PAGE EXTRACT:
· · · ·

Three Tanzanian schoolchildren who were injured in a horrific bus crash that killed 32 of their classmates in May are healed and ready to return home.
The three, Sadia, 13; Doreen, 13; and Wilson, 12, were rescued by members of the evangelical group Siouxland Tanzania Education Medical Ministries, or STEMM, who were working on a project in Tanzania and happened to be among the first people to arrive at the scene.
Leaders of the Sioux City, Iowa-based group were about to attempt to arrange for the three to be airlifted to America when Franklin Graham's relief and development group Samaritan's Purse stepped in and volunteered to transport them aboard its DC-8 jetliner.
The children had been on their way to another school to take an exam when the crash happened. Tanzania President John Magufuli called it a national tragedy. Tens of thousands were at a memorial service for the 35 victims, 32 students and three adults, and STEMM leaders said it seemed as if the entire nation turned out to see off the three survivors.
The Americans were among the first to arrive on the scene of the accident, and while pulling bodies from the wreckage, found the three children were critically injured but still breathing.
Now, the three children are heading home.
On Thursday, the children, their mothers and several medical workers from Tanzania will board the same DC-8 flown by Samaritan's Purse to return.
Samaritan's Purse said the flight also is carrying much-needed medical equipment for local hospitals and supplies for the students' school.
In July, WND reported on the progress the three children had made.
They were found to have had 17 fractures and multiple other injuries.
Dr. Steve Meyer, a Sioux City orthopedic surgeon, reported Doreen had been walking even though she was paralyzed from the waist down when she arrived.
The three children were taken to a local semi-pro baseball game on July 4 and threw out the first pitch as "cheers rained down from the crowd," according to a Samaritan's Purse report.

· · · ·

MATERIAL PROVIDED:
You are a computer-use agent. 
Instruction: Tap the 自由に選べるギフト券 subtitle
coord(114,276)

· · · ·

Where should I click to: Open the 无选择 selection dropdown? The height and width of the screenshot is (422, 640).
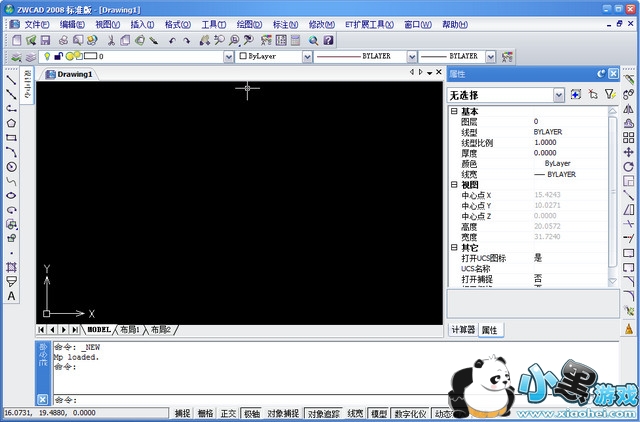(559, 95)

· · · ·

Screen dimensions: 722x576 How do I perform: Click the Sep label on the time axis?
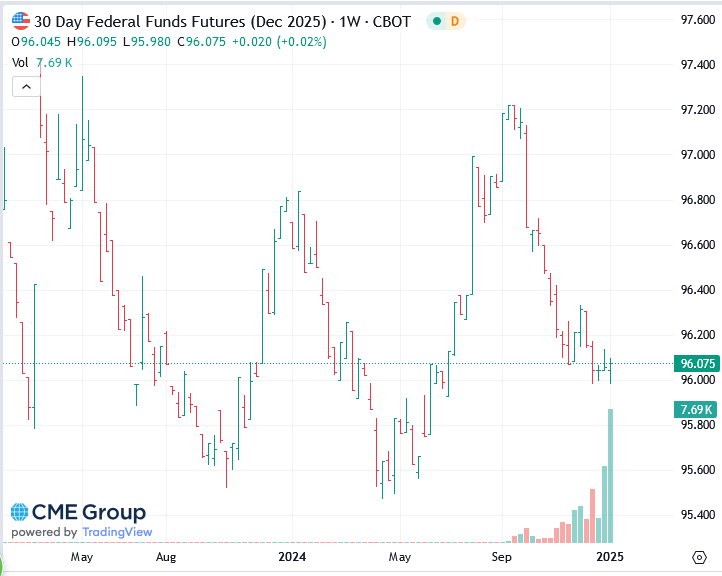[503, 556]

· · · ·

Write the next part of the news story about the three Tanzanian bus-crash survivors, starting after its last sentence.

"God has touched these kids," Meyer said in the report. "After seeing how these three were when they arrived in May, and now just over six weeks later, this is absolutely phenomenal and transformational."
Meyer was coordinating with STEMM shortly after the accident, trying to arrange transport for the children and looking at possibly hundreds of thousands of dollars in bills, when his phone rang.
It was Franklin Graham, asking, "How can we help you?"
Meyer's friend, Rep. Steve King, R-Iowa, had called Graham and asked for help.
Meyer said the story of American help for the children was "going viral" across Tanzania.
"It's been baffling to many Tanzanians, some of whom are Muslims, why these Americans were willing to help save these children. It's been a ray of light in this tragic event where God gave us a tremendous opportunity to share Jesus' love and to help them understand what the Gospel really means."
Al Jazeera reported May 6 the crash killed students from the Lucky Vincent school in Arusha.
The bus veered off a steep road in rainy conditions near the town of Karatu and plunged into a river, Al Jazeera said.
Meyer recounted sharing the treatment plans with the children's parents.
The father of the 12-year-old, a devout Muslim, simply asked, "Why? Why? Why?"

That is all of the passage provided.